Still stubborn, I set my meds out but did not take them. Instead, I set about cleaning under the kitchen sink, which was still a mess after the last ant invasion. I removed all the items under the sink, sponge-cleaned it, carefully applied a new layer of AntEater along the back wall, and replaced and organised the items.

Next, I took care of the food recyclables in the fridge and took inventory of what grocery shopping needs to be done tonight or tomorrow, and then I had a light lunch.

It is now 1:30pm and I am finally crying ‘uncle’. I will take the ibuprofen and Tylenol 3. But this makes me mad, because now I’ll be a useless zombie for hours. My husband will be home from a gaming convention in the next hour, and I wanted to go to Daiso. Perhaps we’ll go anyway, even with me as a zombie.

All day I have tried to stretch out my back to no avail. It’s so locked up and painful. I cry out in pain to just arch my back a teeny bit. My body wants to completely fold in on itself like a rollie-polie.

One thing I forgot to mention was that on Friday, Doctor Bernard-Pearl, the gynecologist who referred me to the oncologist, called me back about my cervix question. She told me that I do have an ectropion cervix, but it’s not something to be worried about. She said she sees this all the time in women, and told me that basically my cervix looks like a 16-year-old’s cervix to her, where ectropion is quite common in teens. She said it is in no way tied to the cervicitis issue, and to not be worried.
Then we discussed my visit to her referral. I told her how arrogant the surgeon was, and that she wanted me under the knife ASAP, to remove the uterus, the ovaries and the cervix as the only ‘cure’ for endometriosis and my pelvic pain in general.

Well wouldn’t you know, Dr. Bernard-Pearl was shocked! She was disappointed! She told me she would never have referred me to this surgeon if all that would be offered was total hysterectomy. She told me she does NOT think hysterectomy is the answer for me. She told me that the gynecological oncologist she referred me to is one of the best excision surgeons around, and that’s why she sent me to see that surgeon - for excision - not hysterectomy.
She then asked me if that surgeon had any other alternatives to offer me, such as medicinal treatment. I told her no, the surgeon outright refused and referred me to yet another doctor - Pollycove - who might treat medicinally.
My gynecologist huffed, and said she herself could just keep treating medicinally at this point. She apologised to me and expressed again her disappointment, saying that this gynecological oncologist is one of the best surgeons in the region, along with Dr. Nezhat.

I fell silent at that point. My own gyn likes and respects Dr. Nezhat?!?

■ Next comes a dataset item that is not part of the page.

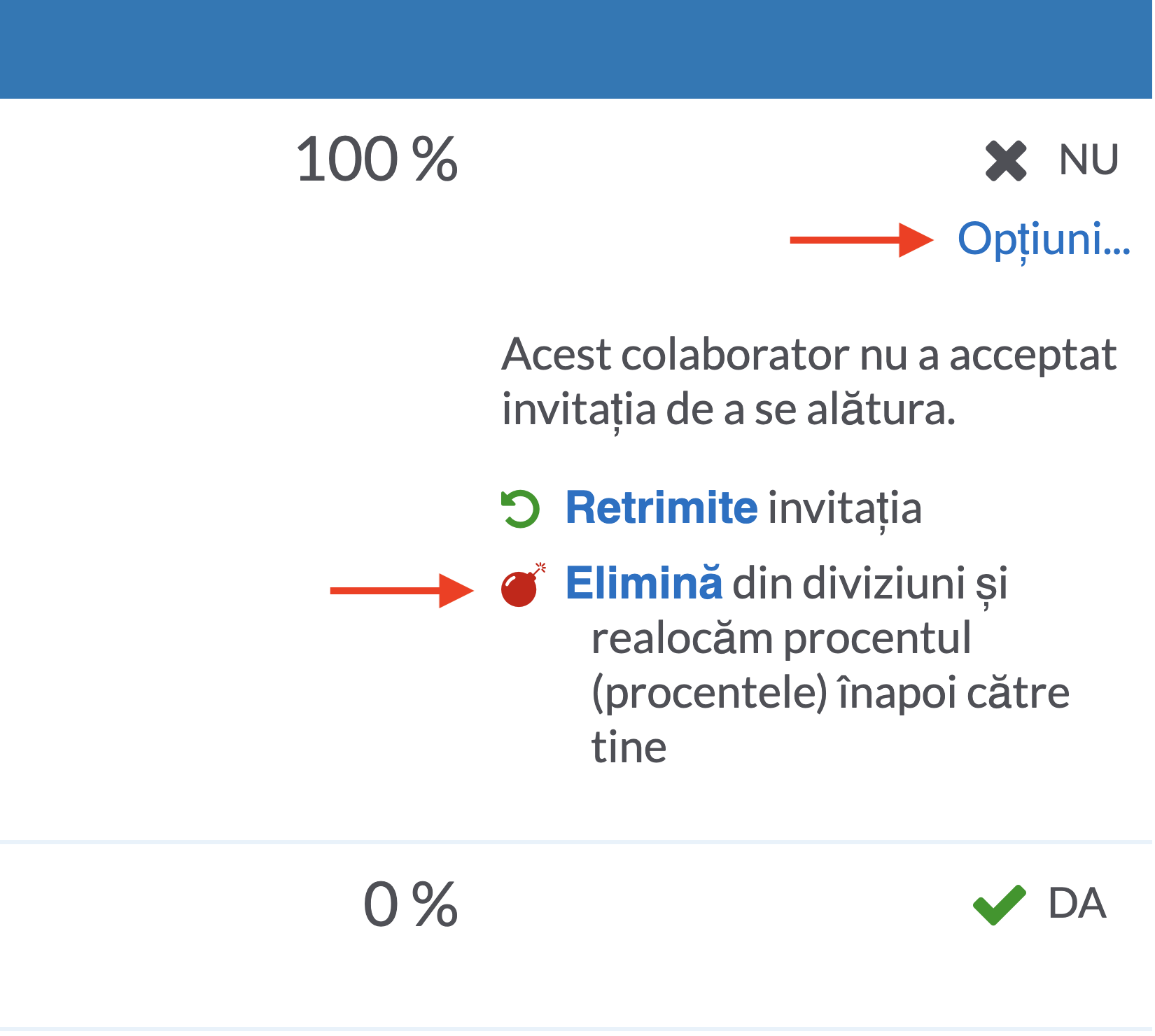This screenshot has width=1155, height=1036.
Task: Click the green checkmark icon beside DA
Action: 999,904
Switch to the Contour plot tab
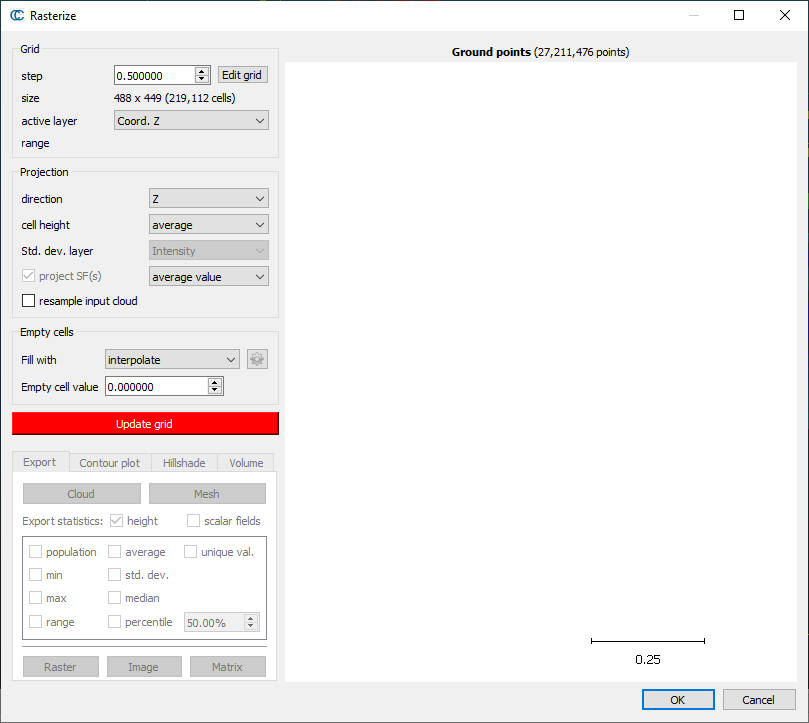Viewport: 809px width, 723px height. coord(109,463)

I drew a breath, then told her not to refer me to Nezhat next, cuz I refuse to see him - he has too many lawsuits and has a shady past and I won’t have any of it. I asked if she knew Dr. Cook. She said no. I asked her if she knew Dr. Redwine. She said no. I sighed. I told her I’d seek out Dr. Redwine myself, then, since of the two, he’s more well known and openly respected on the endometriosis forums.

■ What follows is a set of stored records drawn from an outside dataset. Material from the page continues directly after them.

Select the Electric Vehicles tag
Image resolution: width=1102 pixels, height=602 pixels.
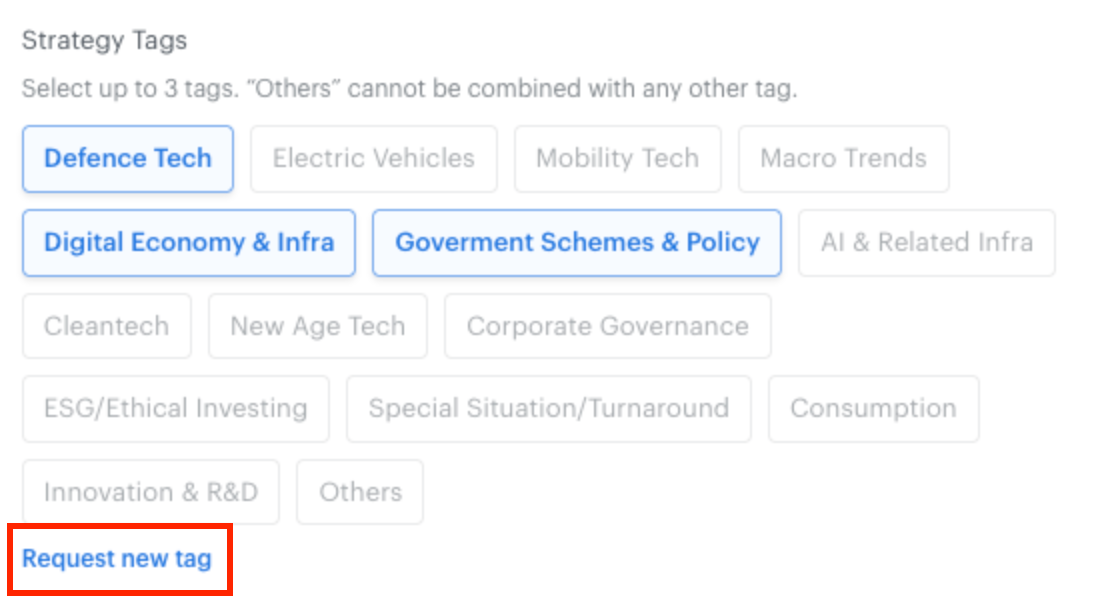pyautogui.click(x=373, y=159)
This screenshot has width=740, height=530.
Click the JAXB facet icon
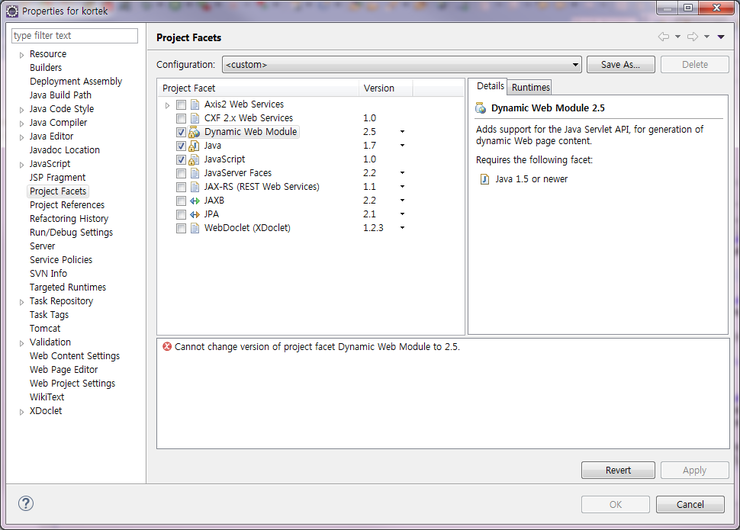(x=194, y=201)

So that’s that. I will continue medicating and trying yoga and Qigong and other stuff to manage the pain, and save up money and vacation time to go to Portland to see Dr. Redwine.

I’ve had many numerous ant invasions this summer - seriously determined ant invasions this year where no matter what you do, they won’t go away.

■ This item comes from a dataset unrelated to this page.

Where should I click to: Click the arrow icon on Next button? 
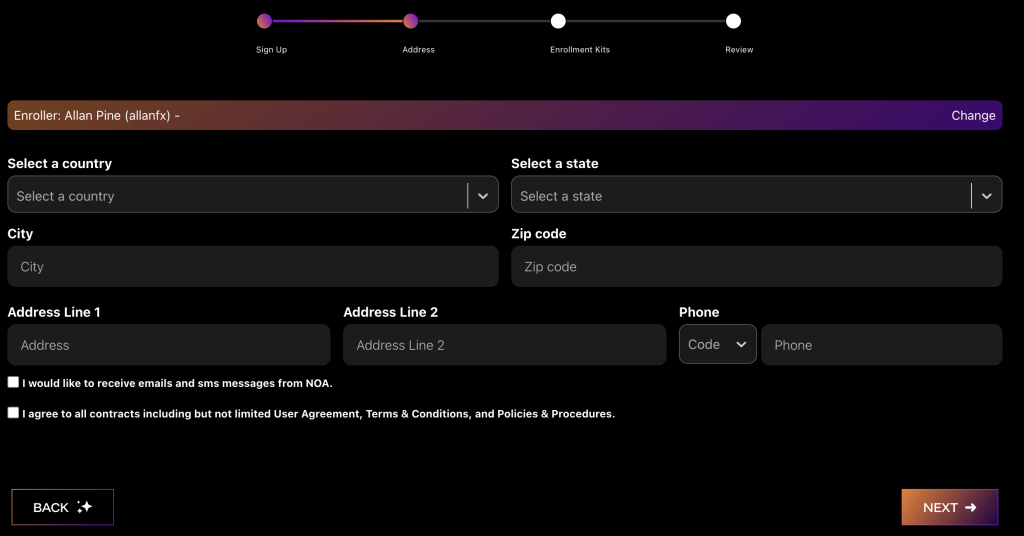coord(970,507)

This morning I woke up to another ant invasion, and this is after we had Omega exterminator spray INSIDE the f@#$&!* house on Tuesday. I broke down immediately. I’m seriously about to be committed after all the ant invasions. They got in under the sink, and didn’t even touch the garbage can. They just bee-lined straight on top and into the sink for teeny scraps of food left in the garbage disposal after I ran it last night.

I spent half an hour first thing out of bed performing an ant massacre, when I needed to be eating right as soon as I woke up. Needless to say, another hypoglycemic attack hit me, as happens when george is near.

And then george himself showed up.

Now I do the ’should I go in to work or just stay home’ routine. The pain will be here. I just don’t know when.